Je roule des yeux, soupire ; exaspéré.

« Écoute, je n'ai pas le temps, je dois y aller !

— Non attend ! Je dois juste m'assurer, en tant que maternelle, que tu suis ton traitement à la lettre. Tu prends bien tous tes médicaments ? Et est-ce que tu vas à tous tes rendez-vous chez le médecin ? »
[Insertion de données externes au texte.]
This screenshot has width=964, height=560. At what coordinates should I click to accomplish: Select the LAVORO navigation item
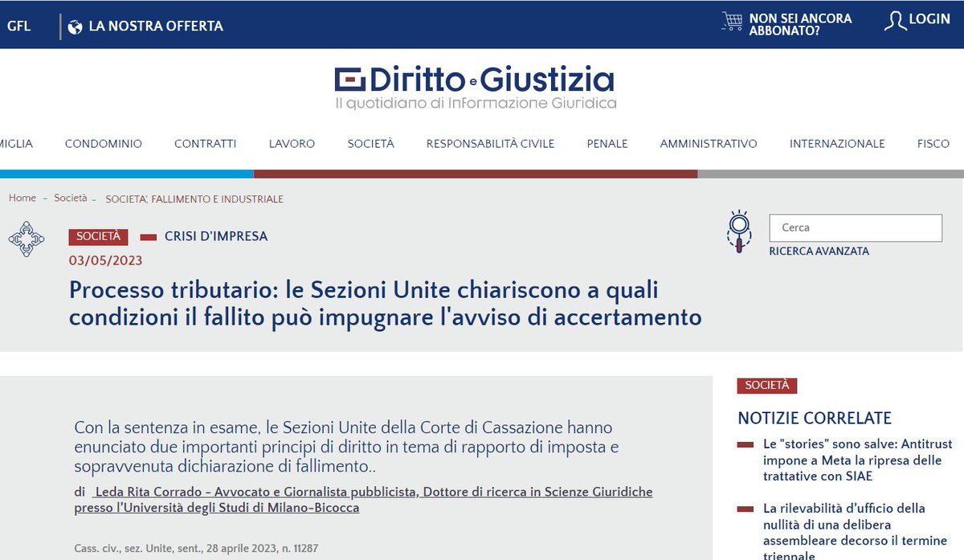[291, 144]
Les yeux au ciel, je donne pour seule réponse un long silence lourd et pesant. Derrière le combiné, j'imagine ma mère, bouleversée, patientant sagement que son fils malade la rassure. Je l'entends renifler. Je n'ignore pas ses sanglots qu'elle tente de rendre discrets et décide enfin de lui répondre :

« Maman, je vais bien. C'est tout ce qui importe, n'est-ce pas ? »

Je sens mes yeux se remplir de larmes. Je me retiens d'exploser en pleurs au téléphone. J'inspire. Expire. Je perçois toujours la respiration difficile de ma mère ; elle est toujours là.

« Oui, je sais. Mais...

— J'y vais, je suis en retard ! je la coupe. »
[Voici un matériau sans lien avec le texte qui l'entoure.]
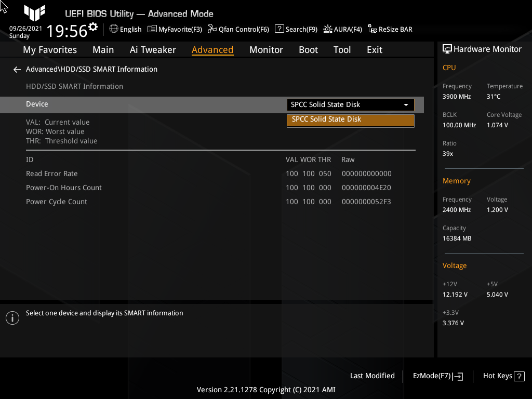532x399 pixels.
Task: Launch Qfan Control
Action: (x=238, y=30)
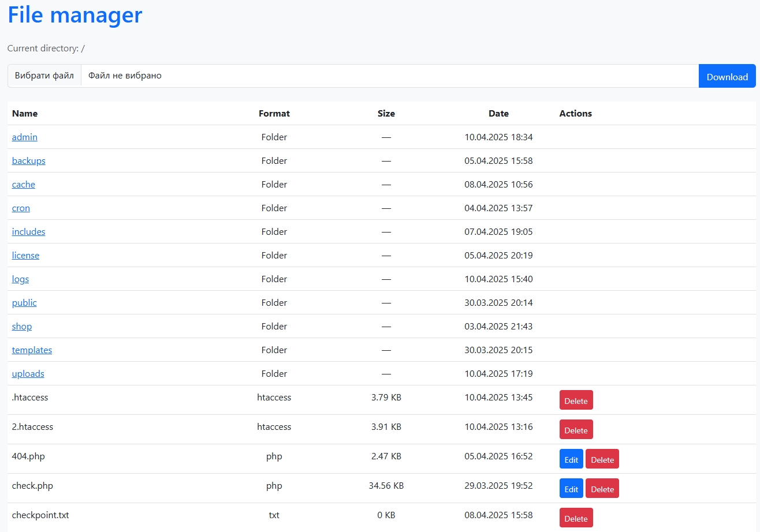760x532 pixels.
Task: Open the templates folder
Action: (32, 350)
Je raccroche, avec un sentiment âcre au fond de la gorge. Je déteste ça. Je déteste savoir ma mère constamment inquiète pour moi. Je déteste savoir mon père en colère contre cette putain de maladie, toujours en train de maugréer que c'est injuste. Une injustice accompagnée de jurons divers et variés. Je déteste faire du mal à ceux qui tiennent à moi. J'ai conscience qu'ils attendent de moi que je les rassure. Mais à quoi ça sert ? Quel est le but de mentir ? Mentir sur le fait que non, je ne vais pas bien. Nier cette maladie dégénérative et létale qui, indéniablement, mettra fin à mes jours. Je n'ai pas envie de les rassurer. J'ai envie de leur hurler qu'un jour ou l'autre je vais crever. J'ai envie de leur crier qu'il faut s'y faire, que c'est comme ça. Et que malgré tous les médocs que j'ingurgite et tous les rendez-vous vains avec des docteurs médiocres, je finirai par mourir. Maintenant, demain ou dans six mois. Je vais crever.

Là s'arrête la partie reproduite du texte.